───── Text segment

Damien Hawke, our Director of Future Networks, explains why various options for decarbonisation need to be considered together, to maximise the benefits.
It was five months ago, in the final days of Theresa May’s government, that the UK announced its plans to build a net-zero carbon economy by 2050.
Whilst this has been a turbulent time politically, the efforts of business and the energy networks to address this challenge have continued, and I was encouraged to see the announcement from the Conservative party regarding £800m in infrastructure funding for Carbon Capture and Storage (CCS) solutions, a vital part of the UK’s future decarbonisation efforts.
With the urgency of climate change, we know that the energy system must radically change to enable this transition to a zero-carbon future. Various options for large-scale decarbonisation, such as electrification and hydrogen, will need to be considered together, in order to maximise the benefits of our existing infrastructure, and making best use of new solutions.

──────────
───── Records shown

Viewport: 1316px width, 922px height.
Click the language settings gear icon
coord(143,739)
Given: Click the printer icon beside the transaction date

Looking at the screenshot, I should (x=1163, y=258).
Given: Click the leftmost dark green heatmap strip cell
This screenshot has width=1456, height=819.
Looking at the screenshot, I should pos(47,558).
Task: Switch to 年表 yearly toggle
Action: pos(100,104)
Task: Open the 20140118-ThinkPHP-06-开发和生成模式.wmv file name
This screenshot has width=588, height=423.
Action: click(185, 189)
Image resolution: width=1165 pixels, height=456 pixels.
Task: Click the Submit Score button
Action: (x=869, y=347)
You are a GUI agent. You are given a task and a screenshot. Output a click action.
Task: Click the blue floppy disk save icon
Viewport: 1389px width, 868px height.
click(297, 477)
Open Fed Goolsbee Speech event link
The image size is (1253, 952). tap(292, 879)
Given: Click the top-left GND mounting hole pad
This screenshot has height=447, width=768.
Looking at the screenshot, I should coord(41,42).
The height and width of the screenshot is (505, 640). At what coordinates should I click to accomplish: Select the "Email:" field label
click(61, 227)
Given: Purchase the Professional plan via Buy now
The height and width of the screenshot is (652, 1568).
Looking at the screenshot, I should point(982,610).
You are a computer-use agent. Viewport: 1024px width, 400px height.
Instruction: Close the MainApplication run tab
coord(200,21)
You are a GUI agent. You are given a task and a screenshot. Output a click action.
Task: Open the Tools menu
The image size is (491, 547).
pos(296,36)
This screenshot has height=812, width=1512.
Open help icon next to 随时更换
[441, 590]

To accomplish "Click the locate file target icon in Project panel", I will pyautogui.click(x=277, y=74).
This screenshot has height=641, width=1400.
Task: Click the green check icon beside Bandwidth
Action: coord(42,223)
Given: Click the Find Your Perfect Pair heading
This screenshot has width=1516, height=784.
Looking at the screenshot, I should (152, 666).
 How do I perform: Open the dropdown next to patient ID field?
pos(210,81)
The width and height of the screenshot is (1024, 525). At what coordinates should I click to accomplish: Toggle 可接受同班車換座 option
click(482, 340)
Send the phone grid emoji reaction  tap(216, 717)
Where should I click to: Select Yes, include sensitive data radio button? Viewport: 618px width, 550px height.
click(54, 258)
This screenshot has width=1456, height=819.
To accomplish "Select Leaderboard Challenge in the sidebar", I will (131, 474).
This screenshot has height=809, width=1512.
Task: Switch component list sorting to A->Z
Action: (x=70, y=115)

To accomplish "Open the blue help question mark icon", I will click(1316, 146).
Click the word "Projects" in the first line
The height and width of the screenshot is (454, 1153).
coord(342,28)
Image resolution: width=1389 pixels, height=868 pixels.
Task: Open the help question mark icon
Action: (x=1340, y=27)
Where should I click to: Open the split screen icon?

──────────

• [Do this] In the passage on decarbonization, copy the part starting at "Whilst this has" and ending at "future decarbonisation efforts.", swapping "turbulent" for "volatile".

• [Answer for this exercise]
Whilst this has been a volatile time politically, the efforts of business and the energy networks to address this challenge have continued, and I was encouraged to see the announcement from the Conservative party regarding £800m in infrastructure funding for Carbon Capture and Storage (CCS) solutions, a vital part of the UK’s future decarbonisation efforts.